Agribusiness entails the full value chain from farming through secondary
processing, distribution and retailing to the end user-consumer.
Hennie van der Merwe of South Africa-based Agribusiness Development Corporation
(ADC) says Africa is currently experiencing a revival in terms of its focus on
agribusiness, not only to increase food self-sufficiency but also to create
jobs and economic activity, specifically in rural areas.
However, the ability and experience to develop and manage commercial farming
and agribusiness ventures are largely lacking in the continent and that major
technology transfer and capacity building would be necessary, van der Merwe
George Tonderai Marechera of the African Agricultural Technology Foundation, a
non-profit organisation that facilitates public-private partnerships for the
access and delivery of appropriate agricultural technologies for smallholder
farmers, says that it is hard to develop cassava production in Zambia due to
challenges of machinery for planting, harvesting and processing.
India has proposed to establish five India-Africa food processing business
incubation centres in Angola, Cameroon, Ghana, Mali and Uganda.
India and Africa are implementing science and technology initiatives in
knowledge transfer, common priority research areas and capacity building
development. A Tanzanian delegation last month visited India and evinced keen
interest in e-initiatives like the nationwide SMS portal to increase
productivity and adopt the same in the country.
Also at a meeting at the Research and Information Systems for Developing
Countries last October, participants said African countries could learn from
the way India has boosted the domestic production of seeds.
The National Seed Association of India is partnering Syngenta Foundation India
in the "India Africa Seeds Bridge" project. It is aimed at developing
the seed system in Africa through providing African farmers better seeds and
making market access for Indian seed companies.
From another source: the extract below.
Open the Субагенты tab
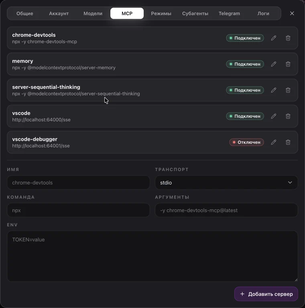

Africa and India are running seed trials in Senegal for commercial cultivation.
Once approved, the trial data will be used for automatic approval for release
of millet and sorghum varieties in 15 ECOWAS (Economic Community of West
African States) countries: Benin, Burkina Faso, Cabo verde, Cote D'ivoire,
Gambia, Ghana, Guinea, Guinea Bissau, Liberia, Mali, Niger, Nigeria, Senegal,
Sierra Leone and Togolese.
Diran Makinde, director of the African Biosafety Network of Expertise, says
African regulators can benefit from the Indian experience and data accumulated.
Last October, policy makers from Burkina Faso had come on a study tour of
Indian Bt cotton farms.
There is also talk of setting up seed incubator facilities for private-sector
entrepreneurs in Africa and building Africa's capacity for seed research.
Marechera says that India's model of small seed companies based on lesser
investment has potential in Africa.
Biotechnologists from some African countries like Nigeria are already in touch
with India's agriculture ministry and seed companies to build partnerships.